Parkinson’s research advocate Richard Huckabee, age 63, shared his story with the leading scientific outlet STAT about the challenges he faced in his nearly decade-long journey to receive a diagnosis and access care. As a Black man, Richard experienced ongoing disparities when, alongside his wife Angela, they sought answers from multiple physicians:
“We don’t fit the profile. Some of the doctors said I’m taking it too serious. Some of them said, ‘There’s nothing wrong with you.’”
The more Parkinson’s patients we see having critical gaps in care, the more it underscores the need to invest in research and care toward better treatments, a cure, and one day, prevention. The Michael J. Fox Foundation’s goal is to improve quality of life for people living with Parkinson's disease by ensuring they can access the physicians, care and therapies they need to treat and manage their disease.
So, how do we help meet this growing need?
Study co-author MJFF’s Rachel Dolhun, MD, senior vice president of medical communications and double-board-certified neurology and lifestyle medicine physician educates and engages the next generation of Parkinson’s doctors through programs designed to stimulate interest in movement disorder careers and fund necessary training.
She noted the study helps reaffirm the critical need to expand expert Parkinson’s care across the globe. Depending on where they train, some doctors and other clinicians may get little exposure to PD care and research. To help fill this gap, MJFF, with partner the Edmond J. Safra Foundation, sponsors the MDS-PAS Movement Disorders School for Neurology Residents. Now in its seventh annual year, hundreds of attendees from around the world learn the latest in Parkinson’s care and research from internationally recognized movement disorder specialists, people living with movement conditions, and peers. For many, the program confirms or inspires an interest in pursuing a career in movement disorders, caring for people with PD and leading research toward better understandings and treatments. For those who do not choose movement disorders, the course is an essential tool to enhance PD care.
This MDS course complements MJFF’s Edmond J. Safra Fellowship in Movement Disorders, a program launched in 2014 created to help build a global network of Parkinson’s doctors. Now in its ninth year, the Fellowship has trained 27 new movement disorder specialists to date and is on track to graduate 72 by the year 2028. As Parkinson’s specialists see an average of 600 people with PD and other movement disorders every year, this growing network of fellows is able to make a significant impact. Get to know this distinguished network of Parkinson’s doctors and learn more about the critical value of movement disorder specialists here.
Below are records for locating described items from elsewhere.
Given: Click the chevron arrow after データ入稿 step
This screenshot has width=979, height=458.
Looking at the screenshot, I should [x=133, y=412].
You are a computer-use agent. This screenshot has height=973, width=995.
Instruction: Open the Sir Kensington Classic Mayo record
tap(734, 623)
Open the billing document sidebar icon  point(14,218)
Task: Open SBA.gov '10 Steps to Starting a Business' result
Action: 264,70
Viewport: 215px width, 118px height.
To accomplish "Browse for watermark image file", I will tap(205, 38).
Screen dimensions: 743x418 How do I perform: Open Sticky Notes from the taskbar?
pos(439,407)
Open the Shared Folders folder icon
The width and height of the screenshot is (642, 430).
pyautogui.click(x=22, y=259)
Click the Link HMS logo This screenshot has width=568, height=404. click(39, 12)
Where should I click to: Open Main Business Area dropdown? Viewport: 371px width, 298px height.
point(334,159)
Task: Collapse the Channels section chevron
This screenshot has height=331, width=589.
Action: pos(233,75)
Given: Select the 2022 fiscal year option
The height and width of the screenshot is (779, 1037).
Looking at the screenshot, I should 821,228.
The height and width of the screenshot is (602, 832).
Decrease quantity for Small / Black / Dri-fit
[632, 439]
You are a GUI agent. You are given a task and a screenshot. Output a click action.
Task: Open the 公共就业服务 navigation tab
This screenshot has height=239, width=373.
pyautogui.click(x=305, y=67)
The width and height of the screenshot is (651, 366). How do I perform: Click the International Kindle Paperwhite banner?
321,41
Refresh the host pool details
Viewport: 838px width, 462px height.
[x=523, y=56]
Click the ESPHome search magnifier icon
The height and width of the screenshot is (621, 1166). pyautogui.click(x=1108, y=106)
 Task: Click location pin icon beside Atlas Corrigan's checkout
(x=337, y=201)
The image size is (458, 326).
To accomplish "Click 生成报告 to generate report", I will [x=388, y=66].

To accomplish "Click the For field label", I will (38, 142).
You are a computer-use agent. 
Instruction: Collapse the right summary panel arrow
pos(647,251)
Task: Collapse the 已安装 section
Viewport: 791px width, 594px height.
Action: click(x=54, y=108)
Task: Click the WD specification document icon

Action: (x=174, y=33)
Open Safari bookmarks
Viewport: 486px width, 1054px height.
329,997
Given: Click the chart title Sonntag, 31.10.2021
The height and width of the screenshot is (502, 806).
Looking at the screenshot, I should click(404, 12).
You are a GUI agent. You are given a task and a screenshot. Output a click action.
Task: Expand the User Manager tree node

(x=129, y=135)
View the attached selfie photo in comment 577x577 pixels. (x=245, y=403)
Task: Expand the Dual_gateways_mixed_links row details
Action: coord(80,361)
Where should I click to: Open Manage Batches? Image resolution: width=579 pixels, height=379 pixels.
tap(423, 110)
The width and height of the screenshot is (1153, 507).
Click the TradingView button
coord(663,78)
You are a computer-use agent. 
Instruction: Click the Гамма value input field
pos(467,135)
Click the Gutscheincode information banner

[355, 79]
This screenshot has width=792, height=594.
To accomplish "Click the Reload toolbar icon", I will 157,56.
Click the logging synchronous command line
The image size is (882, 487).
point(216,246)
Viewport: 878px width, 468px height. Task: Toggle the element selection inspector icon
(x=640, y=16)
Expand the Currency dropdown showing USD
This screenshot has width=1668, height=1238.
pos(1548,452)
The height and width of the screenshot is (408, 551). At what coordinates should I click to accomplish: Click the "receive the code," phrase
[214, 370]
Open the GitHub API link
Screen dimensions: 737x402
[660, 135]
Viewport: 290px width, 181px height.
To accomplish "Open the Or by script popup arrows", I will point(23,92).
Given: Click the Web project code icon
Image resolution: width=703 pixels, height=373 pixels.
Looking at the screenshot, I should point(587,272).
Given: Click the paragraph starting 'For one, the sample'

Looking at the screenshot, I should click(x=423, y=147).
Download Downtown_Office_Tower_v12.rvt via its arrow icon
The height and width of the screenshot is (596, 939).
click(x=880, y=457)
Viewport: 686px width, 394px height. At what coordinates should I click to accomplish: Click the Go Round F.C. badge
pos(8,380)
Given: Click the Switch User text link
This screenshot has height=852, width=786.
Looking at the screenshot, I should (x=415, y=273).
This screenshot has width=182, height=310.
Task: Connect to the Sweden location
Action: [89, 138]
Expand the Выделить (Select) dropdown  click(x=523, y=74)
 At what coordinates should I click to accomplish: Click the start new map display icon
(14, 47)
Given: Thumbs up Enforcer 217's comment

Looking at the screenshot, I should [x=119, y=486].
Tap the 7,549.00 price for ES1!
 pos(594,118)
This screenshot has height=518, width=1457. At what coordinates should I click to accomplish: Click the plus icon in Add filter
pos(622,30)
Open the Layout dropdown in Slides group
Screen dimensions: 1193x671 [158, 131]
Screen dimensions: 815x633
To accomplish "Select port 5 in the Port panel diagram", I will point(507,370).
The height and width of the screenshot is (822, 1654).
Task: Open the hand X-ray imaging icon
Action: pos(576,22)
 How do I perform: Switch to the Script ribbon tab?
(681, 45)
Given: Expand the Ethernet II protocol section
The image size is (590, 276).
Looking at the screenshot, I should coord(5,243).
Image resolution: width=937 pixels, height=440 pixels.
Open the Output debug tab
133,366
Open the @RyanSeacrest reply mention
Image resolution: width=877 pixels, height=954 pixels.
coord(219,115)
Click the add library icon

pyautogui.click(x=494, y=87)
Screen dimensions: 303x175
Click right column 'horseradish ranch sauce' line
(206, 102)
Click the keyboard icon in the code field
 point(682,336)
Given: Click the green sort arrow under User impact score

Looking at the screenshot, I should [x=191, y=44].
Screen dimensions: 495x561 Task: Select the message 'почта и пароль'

The npj Parkinson’s Disease report on Medicare PD care also holds tremendous value to our federal advocacy efforts by providing a robust analysis of the federally funded program that provides health coverage for the majority of Parkinson's patients in the United States. Our team, alongside a nationwide network of advocates, will leverage the data and insights produced by this study to reinforce our efforts to improve how the Medicare program serves beneficiaries living with Parkinson's and eliminate health inequities. Sign up here to advocate for policies that will improve quality of life for all people with Parkinson’s.
“While a lot of work remains in order to provide expanded care services for people and families living with PD, this is a critical step in understanding the disparities in access to expert care across populations,” said Ted Thompson, JD, MJFF’s senior vice president of public policy. “Studies like this can paint a fuller picture on the public policy priorities that all people with PD and their families need to live a better quality of life with the disease.”